Vollbeschäftigung sei gerade in der Bundesrepublik machbar: „Wir bleiben auch in der Zukunft die Ausrüster der Welt mit modernen Technologien“. Eine wesentliche Reduzierung der Arbeitslosigkeit sei zudem eine entscheidende Voraussetzung zur Gesundung der Staatsfinanzen und zur Senkung der Staatsschulden. „Jeder einzelne, der einen Arbeitsplatz hat und keine Sozialleistung bezieht, löst mehrere Probleme auf einmal“.

„Mehr Netto vom Brutto geht nicht“

Als entscheidend für einen Erfolg dieser Anstrengung nannte er massive Anstrengungen bei der Ausbildung: „70.000 bis 80.000 junge Leute gehen jedes Jahr ohne Abschluss von der Schule“. Dies könne die Gesellschaft genau so wenig hinnehmen wie die Tatsache, dass immer noch 80 Prozent der Betriebe nicht ausbildeten.

Steinmeier setzte sich auf der Beamtentagung für eine Stärkung der Rolle des Staates ein. Nur „ein Staat mit Muskeln“ habe es schaffen können, dass Deutschland die Finanz- und Wirtschaftskrise besser gemeistert habe als andere Länder. Der Staat müsse sich aus Steuern solide finanzieren können. Steuersenkungen sieht er deshalb selbst auf Dauer nicht: „Mehr Netto vom Brutto geht nicht“.

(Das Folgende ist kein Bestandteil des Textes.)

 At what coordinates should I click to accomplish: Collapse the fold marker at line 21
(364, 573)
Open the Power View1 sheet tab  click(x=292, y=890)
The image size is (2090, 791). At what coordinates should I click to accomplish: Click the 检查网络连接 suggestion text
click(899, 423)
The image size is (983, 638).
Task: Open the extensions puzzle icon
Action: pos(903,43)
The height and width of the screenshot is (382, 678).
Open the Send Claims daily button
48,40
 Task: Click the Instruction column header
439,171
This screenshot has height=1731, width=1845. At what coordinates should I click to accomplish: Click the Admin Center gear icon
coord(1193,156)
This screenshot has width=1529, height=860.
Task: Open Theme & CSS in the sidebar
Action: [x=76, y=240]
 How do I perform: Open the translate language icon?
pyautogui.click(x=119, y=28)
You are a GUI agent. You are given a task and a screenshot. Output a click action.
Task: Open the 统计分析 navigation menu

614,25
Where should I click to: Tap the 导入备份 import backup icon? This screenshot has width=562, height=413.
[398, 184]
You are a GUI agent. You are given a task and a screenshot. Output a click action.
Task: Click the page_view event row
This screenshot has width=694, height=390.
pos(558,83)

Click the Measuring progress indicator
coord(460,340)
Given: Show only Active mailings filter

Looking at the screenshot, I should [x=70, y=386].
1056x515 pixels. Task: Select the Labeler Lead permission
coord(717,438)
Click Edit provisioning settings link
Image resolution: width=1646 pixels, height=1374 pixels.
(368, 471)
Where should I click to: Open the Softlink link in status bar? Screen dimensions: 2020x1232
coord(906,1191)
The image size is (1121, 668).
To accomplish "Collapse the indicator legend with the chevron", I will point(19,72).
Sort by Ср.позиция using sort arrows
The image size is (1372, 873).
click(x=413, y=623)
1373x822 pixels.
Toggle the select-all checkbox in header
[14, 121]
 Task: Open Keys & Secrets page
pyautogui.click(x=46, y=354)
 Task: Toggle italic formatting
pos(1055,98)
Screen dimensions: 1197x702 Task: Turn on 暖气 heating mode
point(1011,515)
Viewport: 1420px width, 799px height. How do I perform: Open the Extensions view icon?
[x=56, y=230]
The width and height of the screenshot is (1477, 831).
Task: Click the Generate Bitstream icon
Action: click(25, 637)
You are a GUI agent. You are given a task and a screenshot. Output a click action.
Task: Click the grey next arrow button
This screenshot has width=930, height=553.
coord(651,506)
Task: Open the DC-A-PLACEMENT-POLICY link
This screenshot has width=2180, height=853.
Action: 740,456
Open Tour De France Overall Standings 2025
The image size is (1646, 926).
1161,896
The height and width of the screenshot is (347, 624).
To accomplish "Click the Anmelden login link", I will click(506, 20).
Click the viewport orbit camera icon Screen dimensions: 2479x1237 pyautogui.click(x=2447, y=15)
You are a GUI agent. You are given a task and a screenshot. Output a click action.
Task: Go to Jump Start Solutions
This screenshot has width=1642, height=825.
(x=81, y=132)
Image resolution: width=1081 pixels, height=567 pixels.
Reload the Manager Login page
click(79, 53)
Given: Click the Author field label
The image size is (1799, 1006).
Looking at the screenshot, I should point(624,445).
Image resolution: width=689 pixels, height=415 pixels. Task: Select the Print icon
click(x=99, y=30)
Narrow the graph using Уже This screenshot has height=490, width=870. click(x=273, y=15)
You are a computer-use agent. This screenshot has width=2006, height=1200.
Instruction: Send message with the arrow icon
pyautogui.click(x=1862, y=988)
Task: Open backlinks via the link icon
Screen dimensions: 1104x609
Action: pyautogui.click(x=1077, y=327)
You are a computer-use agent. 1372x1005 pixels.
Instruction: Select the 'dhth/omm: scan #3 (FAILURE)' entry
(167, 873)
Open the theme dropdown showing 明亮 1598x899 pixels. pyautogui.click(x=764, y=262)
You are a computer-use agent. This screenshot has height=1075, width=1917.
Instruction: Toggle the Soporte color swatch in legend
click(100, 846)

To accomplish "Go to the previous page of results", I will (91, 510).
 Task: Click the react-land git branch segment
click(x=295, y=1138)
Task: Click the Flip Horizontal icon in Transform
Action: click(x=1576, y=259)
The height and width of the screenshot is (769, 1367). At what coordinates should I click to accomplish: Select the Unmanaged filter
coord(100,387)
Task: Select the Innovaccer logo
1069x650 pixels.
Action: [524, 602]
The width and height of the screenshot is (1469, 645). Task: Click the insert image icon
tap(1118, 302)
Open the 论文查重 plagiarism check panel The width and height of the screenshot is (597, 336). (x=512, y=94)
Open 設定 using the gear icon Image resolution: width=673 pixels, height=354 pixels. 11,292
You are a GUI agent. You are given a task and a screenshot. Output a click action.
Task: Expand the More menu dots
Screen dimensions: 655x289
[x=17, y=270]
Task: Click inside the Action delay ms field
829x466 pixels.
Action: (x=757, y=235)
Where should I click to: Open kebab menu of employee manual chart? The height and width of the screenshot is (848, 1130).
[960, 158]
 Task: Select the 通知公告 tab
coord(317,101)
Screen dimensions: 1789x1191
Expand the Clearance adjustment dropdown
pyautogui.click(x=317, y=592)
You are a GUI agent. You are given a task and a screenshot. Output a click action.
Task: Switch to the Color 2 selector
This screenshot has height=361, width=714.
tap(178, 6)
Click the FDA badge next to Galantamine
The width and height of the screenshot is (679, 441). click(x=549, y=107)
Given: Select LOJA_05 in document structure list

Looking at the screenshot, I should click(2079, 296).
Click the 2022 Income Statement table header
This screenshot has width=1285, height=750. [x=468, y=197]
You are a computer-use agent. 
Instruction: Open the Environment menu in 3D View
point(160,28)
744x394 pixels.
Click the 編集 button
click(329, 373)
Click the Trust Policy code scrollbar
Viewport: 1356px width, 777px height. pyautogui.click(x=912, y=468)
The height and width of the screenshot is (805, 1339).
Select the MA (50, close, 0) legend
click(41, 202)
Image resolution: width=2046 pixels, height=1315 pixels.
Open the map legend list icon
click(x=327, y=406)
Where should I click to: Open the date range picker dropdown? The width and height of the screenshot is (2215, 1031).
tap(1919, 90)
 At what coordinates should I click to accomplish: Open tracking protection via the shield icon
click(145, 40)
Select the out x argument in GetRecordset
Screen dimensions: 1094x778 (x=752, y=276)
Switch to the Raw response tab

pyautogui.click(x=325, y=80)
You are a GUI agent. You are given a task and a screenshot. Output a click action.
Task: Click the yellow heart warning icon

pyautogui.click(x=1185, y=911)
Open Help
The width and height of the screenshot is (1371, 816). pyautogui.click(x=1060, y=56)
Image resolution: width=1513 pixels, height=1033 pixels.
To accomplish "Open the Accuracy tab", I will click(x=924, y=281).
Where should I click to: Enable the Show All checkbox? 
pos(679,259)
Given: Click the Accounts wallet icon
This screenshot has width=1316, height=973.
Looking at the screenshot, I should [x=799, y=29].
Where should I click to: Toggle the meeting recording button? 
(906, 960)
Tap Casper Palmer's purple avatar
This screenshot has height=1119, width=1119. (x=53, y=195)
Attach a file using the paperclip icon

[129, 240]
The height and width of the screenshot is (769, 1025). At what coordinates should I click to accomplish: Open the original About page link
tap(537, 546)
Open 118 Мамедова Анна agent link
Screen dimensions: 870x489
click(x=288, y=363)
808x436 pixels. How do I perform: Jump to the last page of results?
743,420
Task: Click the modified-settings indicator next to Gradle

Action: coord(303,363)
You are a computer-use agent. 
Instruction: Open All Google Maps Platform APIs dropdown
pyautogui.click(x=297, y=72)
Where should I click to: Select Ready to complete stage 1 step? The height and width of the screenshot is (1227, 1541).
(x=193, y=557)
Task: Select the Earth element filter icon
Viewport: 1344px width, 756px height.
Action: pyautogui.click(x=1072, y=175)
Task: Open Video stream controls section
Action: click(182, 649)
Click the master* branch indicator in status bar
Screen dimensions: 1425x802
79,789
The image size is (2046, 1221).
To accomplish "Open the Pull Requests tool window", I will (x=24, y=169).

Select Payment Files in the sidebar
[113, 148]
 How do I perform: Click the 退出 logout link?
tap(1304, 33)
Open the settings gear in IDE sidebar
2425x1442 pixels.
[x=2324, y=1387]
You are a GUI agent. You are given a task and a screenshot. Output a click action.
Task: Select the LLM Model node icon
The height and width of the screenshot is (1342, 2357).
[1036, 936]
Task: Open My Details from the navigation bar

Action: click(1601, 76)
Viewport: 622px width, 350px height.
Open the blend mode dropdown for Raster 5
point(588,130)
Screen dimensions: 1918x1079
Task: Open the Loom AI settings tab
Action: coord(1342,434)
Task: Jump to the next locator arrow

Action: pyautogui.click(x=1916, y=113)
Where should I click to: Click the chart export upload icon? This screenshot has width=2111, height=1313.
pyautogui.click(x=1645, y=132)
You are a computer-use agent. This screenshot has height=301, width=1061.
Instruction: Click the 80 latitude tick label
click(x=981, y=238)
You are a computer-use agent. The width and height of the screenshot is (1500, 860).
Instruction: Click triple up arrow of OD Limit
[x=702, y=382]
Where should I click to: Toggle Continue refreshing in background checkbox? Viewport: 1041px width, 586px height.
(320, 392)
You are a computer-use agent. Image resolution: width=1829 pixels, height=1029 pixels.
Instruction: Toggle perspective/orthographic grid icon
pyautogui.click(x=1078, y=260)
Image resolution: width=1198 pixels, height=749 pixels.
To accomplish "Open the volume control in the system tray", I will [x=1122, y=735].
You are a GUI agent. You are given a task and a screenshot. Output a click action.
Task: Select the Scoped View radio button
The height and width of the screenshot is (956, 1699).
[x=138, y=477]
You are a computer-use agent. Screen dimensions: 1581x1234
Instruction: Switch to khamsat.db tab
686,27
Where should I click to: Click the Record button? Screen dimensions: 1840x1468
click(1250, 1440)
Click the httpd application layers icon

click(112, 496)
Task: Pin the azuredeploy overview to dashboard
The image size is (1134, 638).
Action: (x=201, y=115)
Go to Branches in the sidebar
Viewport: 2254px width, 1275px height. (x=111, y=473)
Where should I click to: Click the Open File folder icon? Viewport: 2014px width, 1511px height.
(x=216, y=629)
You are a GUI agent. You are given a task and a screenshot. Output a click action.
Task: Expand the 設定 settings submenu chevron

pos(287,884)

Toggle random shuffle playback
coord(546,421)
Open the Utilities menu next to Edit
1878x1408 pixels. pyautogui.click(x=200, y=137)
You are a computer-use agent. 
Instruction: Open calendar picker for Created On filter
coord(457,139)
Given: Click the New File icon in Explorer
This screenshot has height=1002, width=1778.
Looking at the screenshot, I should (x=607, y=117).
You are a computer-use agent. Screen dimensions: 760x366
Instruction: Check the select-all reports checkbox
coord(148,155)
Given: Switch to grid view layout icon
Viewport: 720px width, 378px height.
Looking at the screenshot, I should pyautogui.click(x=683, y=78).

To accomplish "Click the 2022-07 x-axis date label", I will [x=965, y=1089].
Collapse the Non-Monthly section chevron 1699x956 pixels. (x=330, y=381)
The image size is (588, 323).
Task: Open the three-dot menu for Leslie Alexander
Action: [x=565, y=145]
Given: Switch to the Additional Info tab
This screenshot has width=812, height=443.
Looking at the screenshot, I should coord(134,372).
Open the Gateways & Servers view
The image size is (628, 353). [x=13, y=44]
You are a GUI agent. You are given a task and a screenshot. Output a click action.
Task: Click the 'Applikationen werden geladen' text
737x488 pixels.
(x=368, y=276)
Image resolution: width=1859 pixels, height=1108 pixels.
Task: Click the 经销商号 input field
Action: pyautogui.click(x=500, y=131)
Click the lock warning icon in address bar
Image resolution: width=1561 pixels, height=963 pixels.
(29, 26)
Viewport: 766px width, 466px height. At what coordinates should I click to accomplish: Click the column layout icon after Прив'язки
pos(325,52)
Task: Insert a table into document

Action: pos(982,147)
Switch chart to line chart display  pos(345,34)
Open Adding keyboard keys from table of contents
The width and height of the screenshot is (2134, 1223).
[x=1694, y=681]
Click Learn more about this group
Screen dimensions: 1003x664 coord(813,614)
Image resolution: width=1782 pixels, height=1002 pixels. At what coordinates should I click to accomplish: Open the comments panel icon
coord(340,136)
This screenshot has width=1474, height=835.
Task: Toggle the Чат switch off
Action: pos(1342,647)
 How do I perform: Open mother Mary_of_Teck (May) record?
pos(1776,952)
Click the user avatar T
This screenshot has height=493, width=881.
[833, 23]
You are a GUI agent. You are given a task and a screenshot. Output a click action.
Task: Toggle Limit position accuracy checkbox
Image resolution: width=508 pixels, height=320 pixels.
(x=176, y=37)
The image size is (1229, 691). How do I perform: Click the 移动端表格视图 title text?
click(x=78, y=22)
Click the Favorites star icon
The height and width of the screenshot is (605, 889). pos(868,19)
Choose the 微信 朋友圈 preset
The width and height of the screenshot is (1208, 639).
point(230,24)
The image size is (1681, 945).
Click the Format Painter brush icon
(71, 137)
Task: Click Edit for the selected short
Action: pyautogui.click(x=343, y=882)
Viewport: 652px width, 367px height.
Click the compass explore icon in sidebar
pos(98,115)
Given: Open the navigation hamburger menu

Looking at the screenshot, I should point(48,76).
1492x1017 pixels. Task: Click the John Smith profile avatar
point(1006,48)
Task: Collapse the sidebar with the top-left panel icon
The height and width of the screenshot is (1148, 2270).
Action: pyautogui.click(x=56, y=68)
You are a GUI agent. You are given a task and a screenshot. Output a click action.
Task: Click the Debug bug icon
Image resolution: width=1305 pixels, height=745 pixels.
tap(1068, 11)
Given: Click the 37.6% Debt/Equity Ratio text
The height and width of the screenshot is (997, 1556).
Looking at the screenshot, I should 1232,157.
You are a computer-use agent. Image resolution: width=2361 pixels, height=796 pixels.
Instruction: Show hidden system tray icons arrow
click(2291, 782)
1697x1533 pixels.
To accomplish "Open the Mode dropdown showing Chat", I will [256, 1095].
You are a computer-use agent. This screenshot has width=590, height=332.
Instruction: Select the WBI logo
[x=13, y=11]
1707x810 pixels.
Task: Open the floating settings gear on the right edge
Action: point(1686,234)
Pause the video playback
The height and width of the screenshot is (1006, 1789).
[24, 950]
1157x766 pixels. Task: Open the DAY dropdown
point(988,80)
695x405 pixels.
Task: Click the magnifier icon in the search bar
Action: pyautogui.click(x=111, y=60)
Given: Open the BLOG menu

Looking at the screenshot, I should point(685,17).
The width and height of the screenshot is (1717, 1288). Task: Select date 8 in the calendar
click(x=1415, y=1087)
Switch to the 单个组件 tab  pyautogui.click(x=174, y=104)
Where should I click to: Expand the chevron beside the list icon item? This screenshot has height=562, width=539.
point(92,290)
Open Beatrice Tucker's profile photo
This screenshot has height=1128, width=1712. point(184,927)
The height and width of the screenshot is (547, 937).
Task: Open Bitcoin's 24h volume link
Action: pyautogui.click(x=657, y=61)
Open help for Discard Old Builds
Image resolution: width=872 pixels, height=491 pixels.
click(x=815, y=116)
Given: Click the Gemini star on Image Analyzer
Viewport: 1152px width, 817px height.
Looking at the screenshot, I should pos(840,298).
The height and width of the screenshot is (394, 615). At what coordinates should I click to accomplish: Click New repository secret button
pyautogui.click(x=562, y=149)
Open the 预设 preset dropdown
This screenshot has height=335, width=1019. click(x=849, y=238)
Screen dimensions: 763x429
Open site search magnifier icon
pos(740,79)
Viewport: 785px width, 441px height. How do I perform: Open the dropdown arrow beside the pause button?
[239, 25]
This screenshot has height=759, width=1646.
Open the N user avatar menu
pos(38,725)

Auf der Jahrestagung forderten auch die Vertreter der Kommunen eine bessere finanzielle Ausstattung. „Wir leben in einem Staat, der den Bürgern den Service eines Vier-Sterne-Hotels bietet und dafür den Preis für eine Pension nimmt“, sagte der Geschäftsführer des Städte- und Gemeindebundes, Gerd Landsberg.